Le drapeau palestinien
À la même période, le drapeau palestinien inspiré des couleurs panarabes du drapeau de la Révolte Arabe de 1916-1918 contre l’empire ottoman, (triangle rouge, bandes noirs, blanches et vertes, couleurs associées aux grandes tribus arabes), fait son apparition. Une variante, utilisée notamment à Jérusalem, arbore une croix et un croissant blancs à l’intérieur du triangle rouge, « signe que le nationalisme palestinien des années 1930 est encore puissamment interconfessionnel »[6]. Cette variante témoigne aussi de l’implication des élites chrétiennes dans le mouvement nationaliste avant d’en être progressivement écartées.
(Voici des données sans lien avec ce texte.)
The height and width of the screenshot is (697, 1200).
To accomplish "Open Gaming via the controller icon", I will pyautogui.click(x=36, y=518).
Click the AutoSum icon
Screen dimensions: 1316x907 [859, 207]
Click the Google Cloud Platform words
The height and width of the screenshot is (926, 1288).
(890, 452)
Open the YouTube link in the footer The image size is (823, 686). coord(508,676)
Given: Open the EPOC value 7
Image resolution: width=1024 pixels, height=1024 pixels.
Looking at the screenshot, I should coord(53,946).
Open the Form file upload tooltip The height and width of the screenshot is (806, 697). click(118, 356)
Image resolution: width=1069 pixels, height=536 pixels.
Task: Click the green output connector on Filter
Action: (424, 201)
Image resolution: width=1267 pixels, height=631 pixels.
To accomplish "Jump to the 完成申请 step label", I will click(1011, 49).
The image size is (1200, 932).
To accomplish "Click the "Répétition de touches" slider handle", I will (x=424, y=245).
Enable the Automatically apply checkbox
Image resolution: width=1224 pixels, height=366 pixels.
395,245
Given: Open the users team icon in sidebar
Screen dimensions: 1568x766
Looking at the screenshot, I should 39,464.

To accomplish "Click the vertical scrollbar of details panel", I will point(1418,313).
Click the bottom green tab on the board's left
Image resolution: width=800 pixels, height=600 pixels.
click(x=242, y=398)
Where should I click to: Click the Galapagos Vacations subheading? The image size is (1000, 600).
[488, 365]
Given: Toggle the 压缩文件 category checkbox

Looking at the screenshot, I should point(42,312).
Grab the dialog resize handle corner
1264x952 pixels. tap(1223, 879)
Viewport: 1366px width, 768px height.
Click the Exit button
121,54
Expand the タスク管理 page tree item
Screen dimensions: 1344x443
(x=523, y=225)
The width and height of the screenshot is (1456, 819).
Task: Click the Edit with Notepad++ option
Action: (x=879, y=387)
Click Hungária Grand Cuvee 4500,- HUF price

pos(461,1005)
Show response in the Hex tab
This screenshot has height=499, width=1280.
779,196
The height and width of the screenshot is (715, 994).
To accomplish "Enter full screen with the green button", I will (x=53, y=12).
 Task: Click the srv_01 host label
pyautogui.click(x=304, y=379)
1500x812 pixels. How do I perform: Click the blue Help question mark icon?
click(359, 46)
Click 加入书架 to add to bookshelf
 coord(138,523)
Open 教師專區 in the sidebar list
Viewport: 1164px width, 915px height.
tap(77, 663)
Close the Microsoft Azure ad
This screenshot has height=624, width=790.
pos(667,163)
Le resserrement social et identitaire qui suit s’accompagne de l’obligation du port du voile pour les femmes de paysans et de l’imposition du vendredi comme jour chômé [7]. Le drapeau palestinien, débarrassé de ces symboles religieux, est adopté en 1948 par le Haut Comité Arabe, par l’Organisation de Libération de la Palestine (OLP) en 1964 et enfin par l’Autorité Palestinienne en 1998.
Conclusion
Keffieh et drapeau palestinien, symboles de la nation palestinienne depuis le début du XXe siècle, ont aujourd’hui une signification qui dépasse largement la Palestine et le Moyen-Orient. Arborés fièrement à travers le monde entier lors de manifestations propalestiniennes, de mouvements sociaux, dans les universités ou les stades de football, ils représentent non seulement la cause palestinienne et son droit à l’autodétermination, mais aussi la lutte contre l’oppression et l’impérialisme. Interdits dans certains pays ou événements, sujets de controverses, ils reflètent également la complexité du conflit israélo-palestinien et son impact à l’international.
Pour en savoir plus sur le projet « Mille et un visages de Jérusalem », consultez notre page dédiée.
Notes
[1] L’expression apparait dans la première moitié du XIXe siècle dans les cercles évangélistes chrétiens anglo-saxons prônant le retour de la population juive en Palestine. Elle est ensuite reprise par le mouvement sioniste et notamment Israel Zangwill pour justifier la colonisation juive de la Palestine.
[2] Son nom a été récupéré par la branche armée du Hamas : les brigades Izz al-Din al-Qassam.
[3] LAURENS Henry, La Question de Palestine, tome deuxième, 1922-1947, Une mission sacrée de civilisation, Fayard, 2002, p.298.
[4] Dans la chronologie occidentale la première intifada est celle de 1987.
[5] LAURENS Henry, La Question de Palestine, tome deuxième, 1922-1947, Une mission sacrée de civilisation, Fayard, 2002, p.396.
[6] LEMIRE Vincent, SNÉGAROFF Thomas, Israël / Palestine, anatomie d’un conflit, Les Arènes, Paris, 2024, p.45.
[7] LAURENS Henry, La Question de Palestine, tome deuxième, 1922-1947, Une mission sacrée de civilisation, Fayard, 2002, p.396.